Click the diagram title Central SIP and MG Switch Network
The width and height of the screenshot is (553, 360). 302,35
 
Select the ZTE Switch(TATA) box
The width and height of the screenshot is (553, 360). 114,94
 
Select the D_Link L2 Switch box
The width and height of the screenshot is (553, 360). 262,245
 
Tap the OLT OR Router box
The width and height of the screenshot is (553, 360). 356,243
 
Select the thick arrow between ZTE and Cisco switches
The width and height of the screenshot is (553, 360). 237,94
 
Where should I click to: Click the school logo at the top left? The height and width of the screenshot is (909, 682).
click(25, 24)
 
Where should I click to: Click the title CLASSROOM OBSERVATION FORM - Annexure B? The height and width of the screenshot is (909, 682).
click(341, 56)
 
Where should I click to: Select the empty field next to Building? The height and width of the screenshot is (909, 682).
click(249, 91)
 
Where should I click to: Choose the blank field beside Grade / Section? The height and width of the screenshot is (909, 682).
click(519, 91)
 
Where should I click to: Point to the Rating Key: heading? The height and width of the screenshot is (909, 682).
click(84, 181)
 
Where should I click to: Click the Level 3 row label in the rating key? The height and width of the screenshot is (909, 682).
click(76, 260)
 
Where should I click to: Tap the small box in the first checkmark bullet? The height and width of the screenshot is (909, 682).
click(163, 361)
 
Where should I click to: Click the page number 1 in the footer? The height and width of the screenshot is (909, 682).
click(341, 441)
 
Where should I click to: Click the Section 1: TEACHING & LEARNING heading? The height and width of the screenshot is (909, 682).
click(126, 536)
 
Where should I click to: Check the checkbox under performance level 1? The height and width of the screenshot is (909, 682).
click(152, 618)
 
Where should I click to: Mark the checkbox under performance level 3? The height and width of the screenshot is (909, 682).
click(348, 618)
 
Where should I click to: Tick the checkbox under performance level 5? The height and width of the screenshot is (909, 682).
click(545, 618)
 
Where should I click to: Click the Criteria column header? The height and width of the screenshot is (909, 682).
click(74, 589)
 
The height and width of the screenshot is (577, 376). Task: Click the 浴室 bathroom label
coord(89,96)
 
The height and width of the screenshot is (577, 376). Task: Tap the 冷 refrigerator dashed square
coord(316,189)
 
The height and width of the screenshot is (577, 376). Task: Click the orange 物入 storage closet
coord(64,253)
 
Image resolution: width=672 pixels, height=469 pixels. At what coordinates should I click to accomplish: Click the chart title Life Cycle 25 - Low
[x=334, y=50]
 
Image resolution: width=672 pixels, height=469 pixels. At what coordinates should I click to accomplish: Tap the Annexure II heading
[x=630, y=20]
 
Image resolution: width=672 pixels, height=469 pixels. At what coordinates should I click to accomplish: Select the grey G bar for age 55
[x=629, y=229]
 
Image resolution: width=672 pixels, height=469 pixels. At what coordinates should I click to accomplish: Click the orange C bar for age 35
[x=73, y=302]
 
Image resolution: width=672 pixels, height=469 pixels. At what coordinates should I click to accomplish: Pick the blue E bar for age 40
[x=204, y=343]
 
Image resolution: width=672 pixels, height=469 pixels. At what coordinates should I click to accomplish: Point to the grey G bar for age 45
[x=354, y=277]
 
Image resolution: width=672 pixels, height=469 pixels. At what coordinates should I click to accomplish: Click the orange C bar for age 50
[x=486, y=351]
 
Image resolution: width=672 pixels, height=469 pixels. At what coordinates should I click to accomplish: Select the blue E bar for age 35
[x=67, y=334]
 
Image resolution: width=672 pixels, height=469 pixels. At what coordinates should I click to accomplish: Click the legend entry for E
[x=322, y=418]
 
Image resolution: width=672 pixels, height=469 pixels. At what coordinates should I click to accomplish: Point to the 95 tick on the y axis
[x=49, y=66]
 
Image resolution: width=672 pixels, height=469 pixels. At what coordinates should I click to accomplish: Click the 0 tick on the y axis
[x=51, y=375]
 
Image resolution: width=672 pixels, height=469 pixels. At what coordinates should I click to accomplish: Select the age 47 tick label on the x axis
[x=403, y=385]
════════════════════
* Work to complete
Copy the lines above word for word.

* The response
Click the diagram title Central SIP and MG Switch Network
The width and height of the screenshot is (553, 360). 302,35
 
Select the ZTE Switch(TATA) box
The width and height of the screenshot is (553, 360). 114,94
 
Select the D_Link L2 Switch box
The width and height of the screenshot is (553, 360). 262,245
 
Tap the OLT OR Router box
The width and height of the screenshot is (553, 360). 356,243
 
Select the thick arrow between ZTE and Cisco switches
The width and height of the screenshot is (553, 360). 237,94
 
Where should I click to: Click the school logo at the top left? The height and width of the screenshot is (909, 682).
click(25, 24)
 
Where should I click to: Click the title CLASSROOM OBSERVATION FORM - Annexure B? The height and width of the screenshot is (909, 682).
click(341, 56)
 
Where should I click to: Select the empty field next to Building? The height and width of the screenshot is (909, 682).
click(249, 91)
 
Where should I click to: Choose the blank field beside Grade / Section? The height and width of the screenshot is (909, 682).
click(519, 91)
 
Where should I click to: Point to the Rating Key: heading? The height and width of the screenshot is (909, 682).
click(84, 181)
 
Where should I click to: Click the Level 3 row label in the rating key? The height and width of the screenshot is (909, 682).
click(76, 260)
 
Where should I click to: Tap the small box in the first checkmark bullet? The height and width of the screenshot is (909, 682).
click(163, 361)
 
Where should I click to: Click the page number 1 in the footer? The height and width of the screenshot is (909, 682).
click(341, 441)
 
Where should I click to: Click the Section 1: TEACHING & LEARNING heading? The height and width of the screenshot is (909, 682).
click(126, 536)
 
Where should I click to: Check the checkbox under performance level 1? The height and width of the screenshot is (909, 682).
click(152, 618)
 
Where should I click to: Mark the checkbox under performance level 3? The height and width of the screenshot is (909, 682).
click(348, 618)
 
Where should I click to: Tick the checkbox under performance level 5? The height and width of the screenshot is (909, 682).
click(545, 618)
 
Where should I click to: Click the Criteria column header? The height and width of the screenshot is (909, 682).
click(74, 589)
 
The height and width of the screenshot is (577, 376). Task: Click the 浴室 bathroom label
coord(89,96)
 
The height and width of the screenshot is (577, 376). Task: Tap the 冷 refrigerator dashed square
coord(316,189)
 
The height and width of the screenshot is (577, 376). Task: Click the orange 物入 storage closet
coord(64,253)
 
Image resolution: width=672 pixels, height=469 pixels. At what coordinates should I click to accomplish: Click the chart title Life Cycle 25 - Low
[x=334, y=50]
 
Image resolution: width=672 pixels, height=469 pixels. At what coordinates should I click to accomplish: Tap the Annexure II heading
[x=630, y=20]
 
Image resolution: width=672 pixels, height=469 pixels. At what coordinates should I click to accomplish: Select the grey G bar for age 55
[x=629, y=229]
 
Image resolution: width=672 pixels, height=469 pixels. At what coordinates should I click to accomplish: Click the orange C bar for age 35
[x=73, y=302]
 
Image resolution: width=672 pixels, height=469 pixels. At what coordinates should I click to accomplish: Pick the blue E bar for age 40
[x=204, y=343]
 
Image resolution: width=672 pixels, height=469 pixels. At what coordinates should I click to accomplish: Point to the grey G bar for age 45
[x=354, y=277]
 
Image resolution: width=672 pixels, height=469 pixels. At what coordinates should I click to accomplish: Click the orange C bar for age 50
[x=486, y=351]
 
Image resolution: width=672 pixels, height=469 pixels. At what coordinates should I click to accomplish: Select the blue E bar for age 35
[x=67, y=334]
 
Image resolution: width=672 pixels, height=469 pixels. At what coordinates should I click to accomplish: Click the legend entry for E
[x=322, y=418]
 
Image resolution: width=672 pixels, height=469 pixels. At what coordinates should I click to accomplish: Point to the 95 tick on the y axis
[x=49, y=66]
 
Image resolution: width=672 pixels, height=469 pixels. At what coordinates should I click to accomplish: Click the 0 tick on the y axis
[x=51, y=375]
 
Image resolution: width=672 pixels, height=469 pixels. At what coordinates should I click to accomplish: Select the age 47 tick label on the x axis
[x=403, y=385]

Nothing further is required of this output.